Około 8 tysięcy osób wzięło udział w demonstracji "Odzyskać wybór", która w sobotę odbyła się przed Sejmem. Protesty zorganizowano również w innych miastach, także poza granicami Polski. Pikieta miała na celu ukazanie sprzeciwu wobec planowanemu zaostrzeniu ustawy antyaborcyjnej. "Nie godzimy się na to, aby o naszych ciałach i naszym życiu decydował ktokolwiek inny niż my same" - podkreślają organizatorzy wydarzenia.
Sobotnią manifestację zorganizowało porozumienie "Odzyskać wybór" , które definiuje się jako "koalicja organizacji, grup i osób, walcząca o zabrane nam 23 lata temu prawo do aborcji". Porozumienie podkreśla, że nie zrzesza się z partiami politycznymi i podmiotami komercyjnymi.
- Protesty odbywały się nie tylko w Warszawie, ale także m.in. w Bydgoszczy, Bukareszcie, Pradze, Londynie, Brukseli i Tokio. W najbliższych dniach demonstracje zaplanowano także m.in. w Łodzi, Melbourne, Paryżu i Nowym Jorku - mówiła Natalia Broniarczyk z "Porozumienia Kobiet 8 Marca".
Hasła demonstrantów
Uczestnicy demonstracji przynieśli transparenty z hasłami : "Martwe nie będziemy rodzić", "Prawo do aborcji prawem człowieka", "Edukacja seksualna zamiast kościelnej propagandy". Skandowano także: "Matka Polka ma już dość", "To nie kompromis to kompromitacja", "Nie chcesz aborcji, to jej sobie nie rób", "Moja macica nie pani broszka". Część protestujących przyniosła wieszaki, które stały się symbolem sprzeciwu wobec zaostrzenia przepisów aborcyjnych.
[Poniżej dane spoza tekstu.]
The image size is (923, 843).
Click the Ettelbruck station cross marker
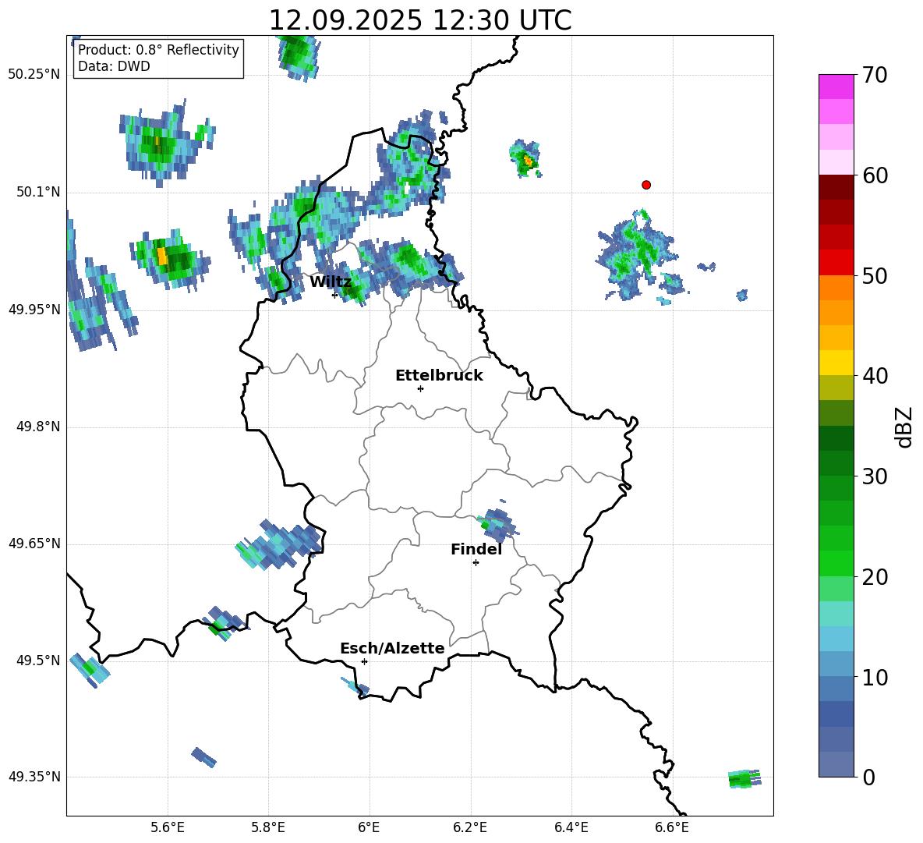click(x=420, y=388)
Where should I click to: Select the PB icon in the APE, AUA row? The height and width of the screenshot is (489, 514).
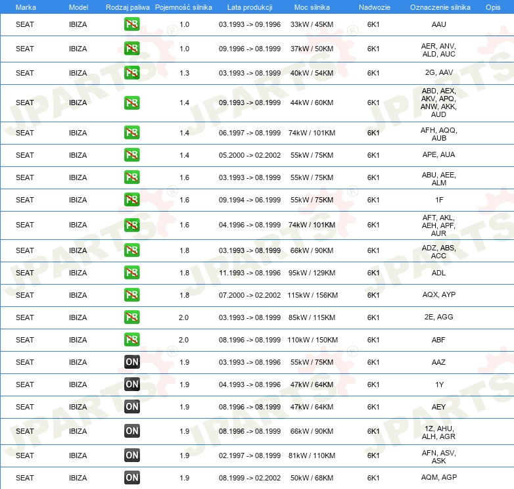132,155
- Politykom i polityczkom popierającym zakaz aborcji, hierarchom Kościoła, fundamentalistkom i fundamentalistom katolickim nie chodzi o ochronę życia. Chodzi o władzę i kontrolę nad kobiecymi ciałami. Jedynym celem zakazu aborcji jest terroryzowanie i torturowanie kobiet - mówiła Natalia Broniarczyk. Podkreśliła, że zakazywanie aborcji nie przyczynia się do spadku ich liczby, ale zwiększa liczbę zgonów i powikłań zdrowotnych u kobiet.
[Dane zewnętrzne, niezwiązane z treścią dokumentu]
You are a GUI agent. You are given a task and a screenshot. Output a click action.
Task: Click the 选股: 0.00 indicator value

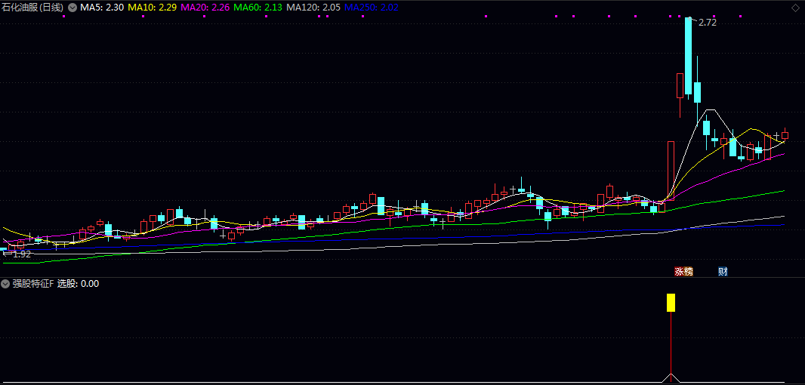79,284
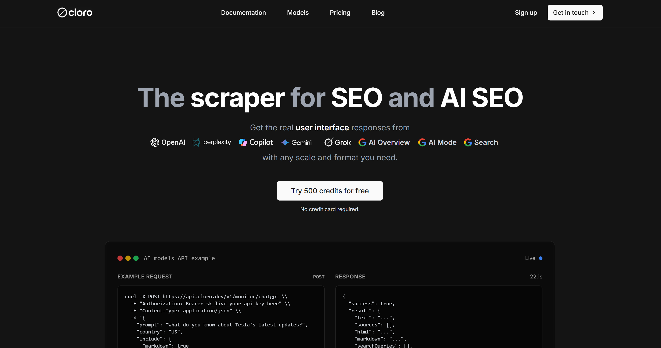Click the red window dot

pyautogui.click(x=120, y=258)
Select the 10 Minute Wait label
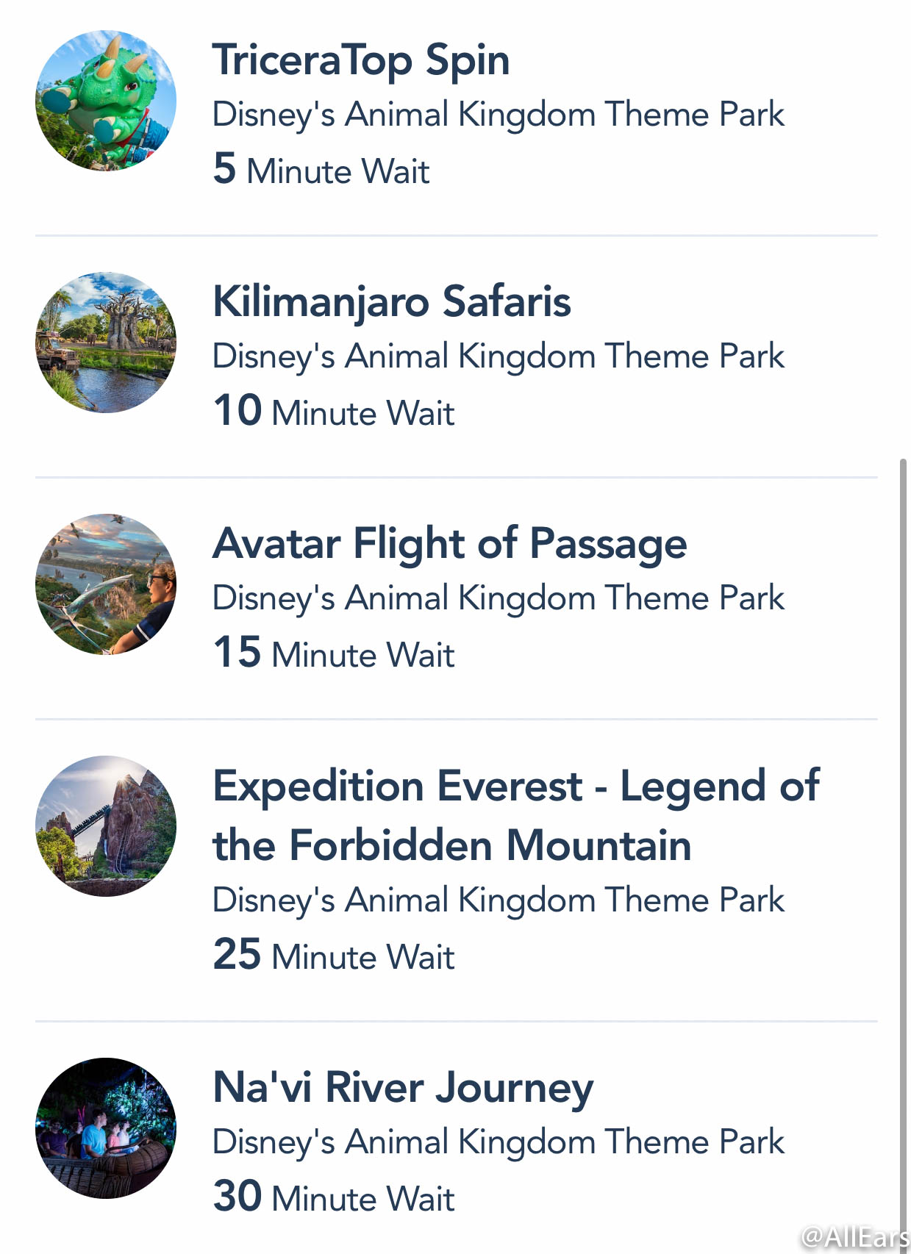 coord(334,411)
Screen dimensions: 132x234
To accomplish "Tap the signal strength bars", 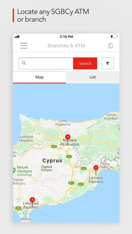I will tap(17, 37).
- Jesteśmy wkurzone, że w Polsce prowadzi się krucjaty wymierzone przeciwko wyimaginowanym mordercom i morderczyniom płodów, kosztem zdrowia i życia kobiet, i kosztem dobrostanu narodzonych dzieci - mówiła Kamila Kuryło z "Codziennika Feministycznego". - Za długo wmawiano nam, że obecne rozwiązanie to kompromis. To nie jest kompromis: to jest kompromitacja polskiego rządu i Kościoła - podkreślała.
Zbiórka podpisów
Przed rozpoczęciem demonstracji Komitet Inicjatywy Ustawodawczej - "Ratujmy Kobiety" poinformował, że w sobotę rozpoczęto zbiórkę podpisów pod projektem liberalizującym przepisy antyaborcyjne. - Państwo Polskie nie może opierać się na hipokryzji i udawać, że prawo dotyczące aborcji dzisiaj działa - mówiła pełnomocniczka Komitetu Barbara Nowacka. Podkreśliła, że każdego roku od 80 tys. do 100 tys. Polek wykonuje aborcję za granicą. "My chcemy, żeby w Polsce przede wszystkim istniała dobra edukacja seksualna, łatwo dostępna antykoncepcja i żeby aborcja w Polsce była legalna, wtedy kiedy musi" - mówiła Nowacka.
Podczas demonstracji zbierano także podpisy pod zapowiadanym przez SLD wnioskiem o referendum ws. aborcji w Polsce.